EXERCISE = Quote, without any change, the line that contains "Where should I click to: Click" and all lines that follow it to the end of the data below.

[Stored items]
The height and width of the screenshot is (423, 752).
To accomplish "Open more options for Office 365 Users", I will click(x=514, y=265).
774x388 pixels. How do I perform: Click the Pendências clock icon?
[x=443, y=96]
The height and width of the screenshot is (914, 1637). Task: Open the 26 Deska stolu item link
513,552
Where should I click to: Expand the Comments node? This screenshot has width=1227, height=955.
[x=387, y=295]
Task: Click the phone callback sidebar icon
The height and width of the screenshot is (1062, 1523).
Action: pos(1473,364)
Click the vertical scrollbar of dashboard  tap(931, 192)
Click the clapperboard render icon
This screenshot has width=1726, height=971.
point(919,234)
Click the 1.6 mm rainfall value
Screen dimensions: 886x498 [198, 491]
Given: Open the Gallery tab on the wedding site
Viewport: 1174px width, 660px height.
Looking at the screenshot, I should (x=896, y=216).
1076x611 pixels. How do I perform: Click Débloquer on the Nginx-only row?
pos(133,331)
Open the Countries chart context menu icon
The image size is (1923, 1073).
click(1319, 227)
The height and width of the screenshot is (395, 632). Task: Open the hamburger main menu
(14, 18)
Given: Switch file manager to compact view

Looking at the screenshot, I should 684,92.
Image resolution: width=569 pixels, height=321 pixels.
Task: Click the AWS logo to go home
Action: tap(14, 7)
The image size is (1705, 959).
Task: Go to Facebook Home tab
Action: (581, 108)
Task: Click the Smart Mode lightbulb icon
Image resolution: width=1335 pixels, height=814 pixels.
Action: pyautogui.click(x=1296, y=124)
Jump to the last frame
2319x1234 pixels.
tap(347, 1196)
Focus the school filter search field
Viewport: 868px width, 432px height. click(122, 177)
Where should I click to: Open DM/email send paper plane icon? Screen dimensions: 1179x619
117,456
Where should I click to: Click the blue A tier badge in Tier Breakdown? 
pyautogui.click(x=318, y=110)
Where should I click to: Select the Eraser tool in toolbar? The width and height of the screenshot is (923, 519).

TASK OUTPUT =
Where should I click to: Click the blue A tier badge in Tier Breakdown? 
pyautogui.click(x=318, y=110)
Where should I click to: Select the Eraser tool in toolbar? The width and height of the screenshot is (923, 519).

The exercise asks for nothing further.